Compression acceleration for Java
Xueming Shen
xueming.shen at oracle.com
Tue Mar 10 18:52:44 UTC 2015
We can/should/will do it.
-Sherman
On 03/10/2015 11:39 AM, Viswanathan, Sandhya wrote:
> Yes, it will be nice if the OpenJDK and Oracle builds for Linux/Solaris used the system rather than
> the bundled zlib. In which case, there will be no need for JVM command line option. Also the HW/SW
> compression accelerators can then be used easily with Java. Is it possible to get this feature in JDK9?
>
> Thanks,
> Sandhya
>
> -----Original Message-----
> From: Alan Bateman [mailto:Alan.Bateman at oracle.com]

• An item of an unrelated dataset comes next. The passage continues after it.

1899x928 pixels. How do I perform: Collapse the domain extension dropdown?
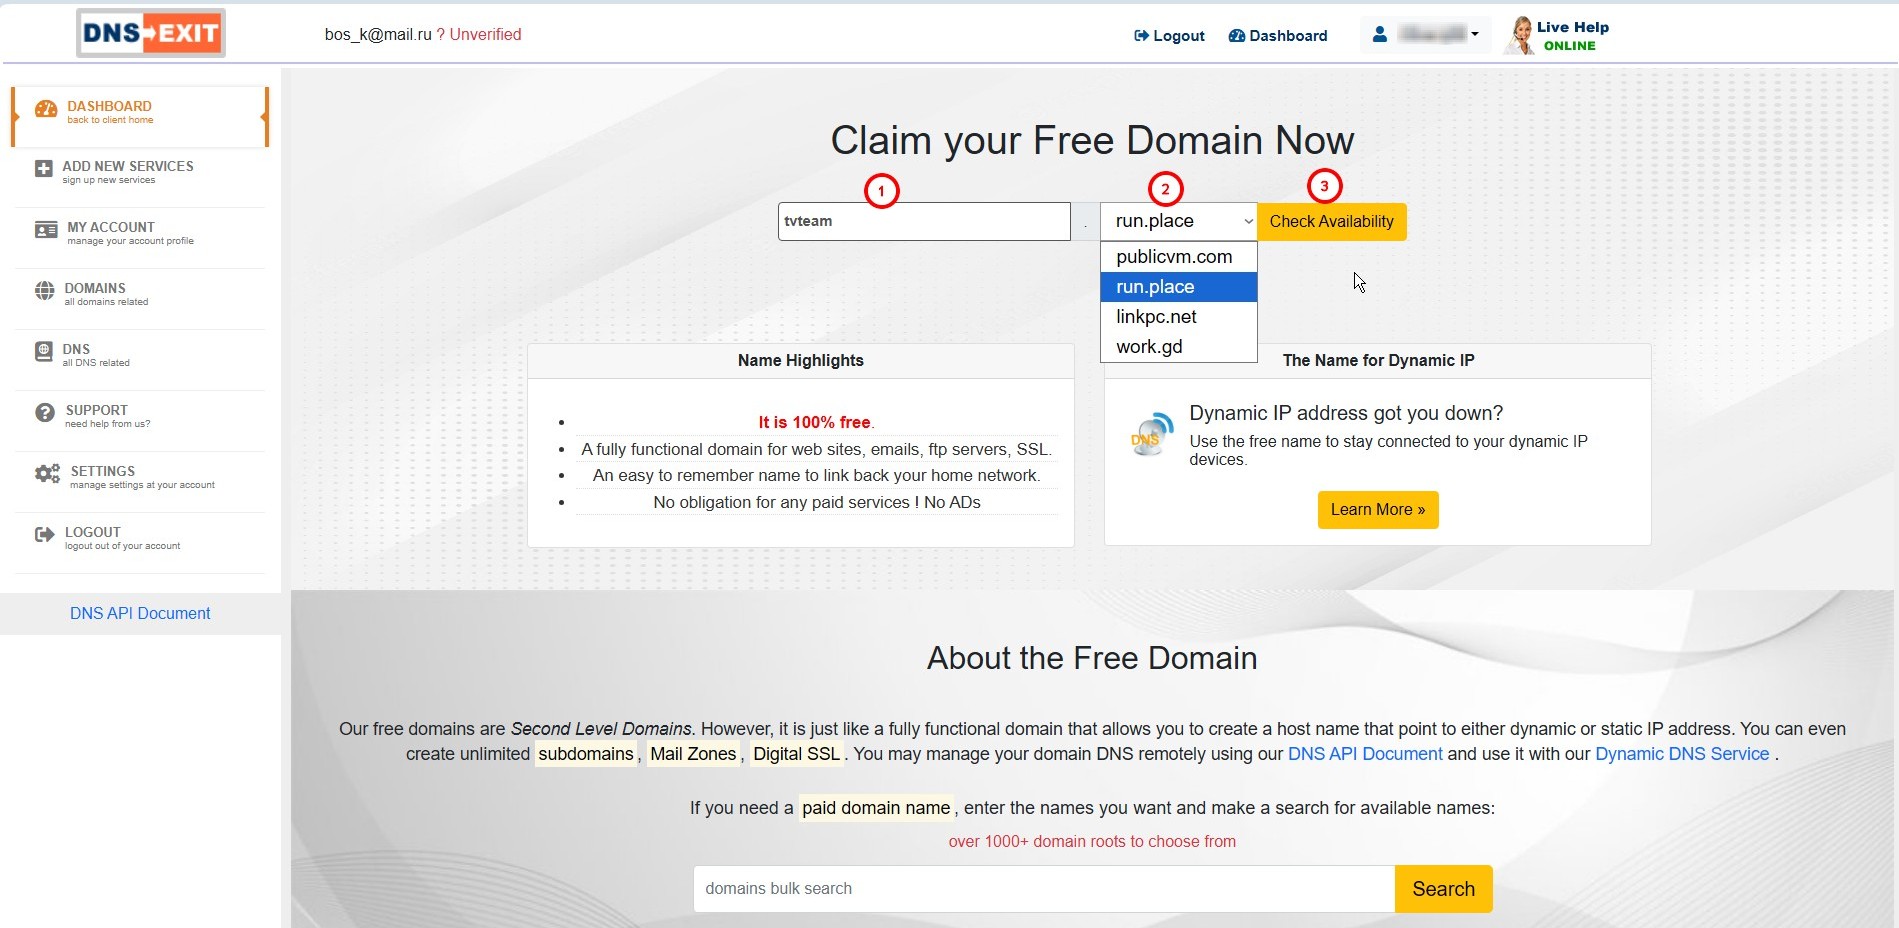tap(1178, 222)
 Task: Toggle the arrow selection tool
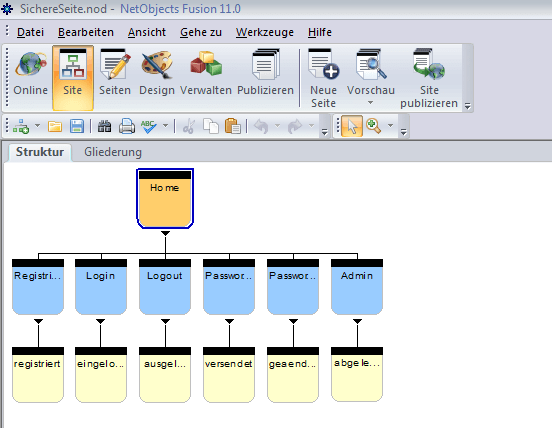point(352,126)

> Sent: Saturday, March 07, 2015 1:32 AM
> To: Viswanathan, Sandhya; core-libs-dev at openjdk.java.net
> Subject: Re: Compression acceleration for Java
>
> On 07/03/2015 01:19, Viswanathan, Sandhya wrote:
>> Hi All,
>>
>> This is a request for support in JVM to use system zlib or alternative implementations of zlib.
>>
>> Compression is heavily used in Java based big data, genomics and middleware applications. There are many products in market today which help in compression performance either through software or hardware acceleration. Intel has faster compression libraries as part of IPP and also there are hardware compression accelerator products from Intel. Both of these products are available in the market today and support the zlib interface as an API. Support in the JVM to use system zlib on a JVM command line option would make these acceleration capabilities available to Linux java users through java.util.zip.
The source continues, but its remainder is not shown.